## Tugas 1
Jelaskan apa yang dimaksud dalam artikel ini ketika disebutkan bahwa anak pasangan itu sulit sekali untuk mendengar mereka.
## Tugas 2
Tuliskan ulang bagian artikel dari "Uomo di Dio: Dengarkan" sampai "dengan teman-teman sebayanya." dengan menukar "sepasang suami istri" menjadi "sepasang orang tua".

## Artikel
□ □ □

Uomo di Dio: Dengarkan dan Pelajari

Dengarkan dan Pelajari

P. John SDBPada suatu kesempatan saya dikunjungi sepasang suami istri. Mereka mau berbicara dengan saya tentang anak mereka yang baru berusia 12 tahun. Inilah sharing mereka yang masih sempat saya ingat: salah satu kesulitan yang sedang mereka hadapi dengan anak tunggal mereka adalah belakangan ini anaknya sulit sekali untuk mendengar mereka. Ini bukan berarti anaknya mengalami gangguan telinga tetapi ketika orang tuanya berbicara, meminta bantuan atau memberi nasihat tertentu, anak itu tidak mendengar dan mengikuti mereka. Banyak kali ia menghilang dari rumah dengan teman-teman sebayanya.

□ □ □

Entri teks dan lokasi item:
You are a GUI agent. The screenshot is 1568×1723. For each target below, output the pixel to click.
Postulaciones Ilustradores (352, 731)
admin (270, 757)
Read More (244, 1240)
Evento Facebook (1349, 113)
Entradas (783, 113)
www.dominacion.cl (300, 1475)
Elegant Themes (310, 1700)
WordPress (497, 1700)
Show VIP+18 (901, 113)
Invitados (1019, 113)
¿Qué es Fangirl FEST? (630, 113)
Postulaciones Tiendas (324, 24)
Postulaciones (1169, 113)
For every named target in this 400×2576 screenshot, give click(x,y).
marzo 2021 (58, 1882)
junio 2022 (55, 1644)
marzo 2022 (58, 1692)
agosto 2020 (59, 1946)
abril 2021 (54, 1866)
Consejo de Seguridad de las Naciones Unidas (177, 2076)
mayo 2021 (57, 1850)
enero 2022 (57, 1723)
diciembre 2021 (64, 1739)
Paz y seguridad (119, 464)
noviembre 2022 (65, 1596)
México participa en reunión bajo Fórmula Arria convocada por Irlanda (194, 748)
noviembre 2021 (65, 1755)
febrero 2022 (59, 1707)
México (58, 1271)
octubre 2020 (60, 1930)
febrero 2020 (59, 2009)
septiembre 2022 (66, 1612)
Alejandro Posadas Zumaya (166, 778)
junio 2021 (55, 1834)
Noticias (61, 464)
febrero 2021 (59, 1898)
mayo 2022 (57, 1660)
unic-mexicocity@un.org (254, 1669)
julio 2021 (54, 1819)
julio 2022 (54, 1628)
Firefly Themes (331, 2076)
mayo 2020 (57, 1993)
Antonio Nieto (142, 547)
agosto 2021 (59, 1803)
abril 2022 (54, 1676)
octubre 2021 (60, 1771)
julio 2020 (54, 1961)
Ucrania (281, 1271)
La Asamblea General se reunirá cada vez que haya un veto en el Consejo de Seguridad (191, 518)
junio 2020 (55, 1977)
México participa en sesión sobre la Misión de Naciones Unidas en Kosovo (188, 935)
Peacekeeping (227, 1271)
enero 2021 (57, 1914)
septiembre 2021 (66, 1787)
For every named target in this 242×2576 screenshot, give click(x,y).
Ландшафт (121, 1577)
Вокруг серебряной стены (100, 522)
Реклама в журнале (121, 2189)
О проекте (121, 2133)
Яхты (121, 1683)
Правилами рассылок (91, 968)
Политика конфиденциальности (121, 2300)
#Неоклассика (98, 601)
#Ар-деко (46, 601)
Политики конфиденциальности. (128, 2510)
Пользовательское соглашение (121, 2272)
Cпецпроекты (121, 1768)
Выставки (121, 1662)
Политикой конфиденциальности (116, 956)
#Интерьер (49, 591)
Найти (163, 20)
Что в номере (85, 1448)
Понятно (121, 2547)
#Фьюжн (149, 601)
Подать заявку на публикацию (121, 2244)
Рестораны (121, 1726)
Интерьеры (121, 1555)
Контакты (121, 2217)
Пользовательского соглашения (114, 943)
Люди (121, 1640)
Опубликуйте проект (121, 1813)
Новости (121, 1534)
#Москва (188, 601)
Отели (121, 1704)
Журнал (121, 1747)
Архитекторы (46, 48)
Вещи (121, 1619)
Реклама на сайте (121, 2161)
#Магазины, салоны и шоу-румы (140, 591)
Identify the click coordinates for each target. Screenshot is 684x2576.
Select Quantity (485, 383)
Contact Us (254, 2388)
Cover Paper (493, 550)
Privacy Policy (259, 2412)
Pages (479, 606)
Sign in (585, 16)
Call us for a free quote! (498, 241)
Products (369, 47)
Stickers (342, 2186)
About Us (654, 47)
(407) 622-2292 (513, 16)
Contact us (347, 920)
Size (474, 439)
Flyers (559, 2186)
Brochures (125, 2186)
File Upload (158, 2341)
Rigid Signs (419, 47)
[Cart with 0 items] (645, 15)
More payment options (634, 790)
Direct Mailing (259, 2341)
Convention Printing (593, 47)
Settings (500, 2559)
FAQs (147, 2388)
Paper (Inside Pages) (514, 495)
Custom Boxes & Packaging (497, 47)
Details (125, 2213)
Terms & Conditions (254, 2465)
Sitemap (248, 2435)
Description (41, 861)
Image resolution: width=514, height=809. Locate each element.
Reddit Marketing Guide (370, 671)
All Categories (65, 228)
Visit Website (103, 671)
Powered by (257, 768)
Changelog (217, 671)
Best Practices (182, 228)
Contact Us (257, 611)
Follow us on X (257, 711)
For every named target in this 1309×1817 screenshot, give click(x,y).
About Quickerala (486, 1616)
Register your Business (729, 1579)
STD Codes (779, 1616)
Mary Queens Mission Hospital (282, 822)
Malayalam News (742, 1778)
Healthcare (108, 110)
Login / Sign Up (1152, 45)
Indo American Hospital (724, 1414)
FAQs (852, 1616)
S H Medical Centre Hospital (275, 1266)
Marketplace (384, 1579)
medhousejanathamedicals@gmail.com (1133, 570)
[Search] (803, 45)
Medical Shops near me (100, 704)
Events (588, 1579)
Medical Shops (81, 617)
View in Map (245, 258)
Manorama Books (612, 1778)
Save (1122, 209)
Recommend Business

□ □ □

## Hasil 1
Anak itu tidak mengalami gangguan telinga. Yang dimaksud adalah ketika orang tuanya berbicara, meminta bantuan, atau memberi nasihat tertentu, ia tidak mendengar dan tidak mengikuti mereka.

## Hasil 2
Uomo di Dio: Dengarkan dan Pelajari

Dengarkan dan Pelajari

P. John SDBPada suatu kesempatan saya dikunjungi sepasang orang tua. Mereka mau berbicara dengan saya tentang anak mereka yang baru berusia 12 tahun. Inilah sharing mereka yang masih sempat saya ingat: salah satu kesulitan yang sedang mereka hadapi dengan anak tunggal mereka adalah belakangan ini anaknya sulit sekali untuk mendengar mereka. Ini bukan berarti anaknya mengalami gangguan telinga tetapi ketika orang tuanya berbicara, meminta bantuan atau memberi nasihat tertentu, anak itu tidak mendengar dan mengikuti mereka. Banyak kali ia menghilang dari rumah dengan teman-teman sebayanya.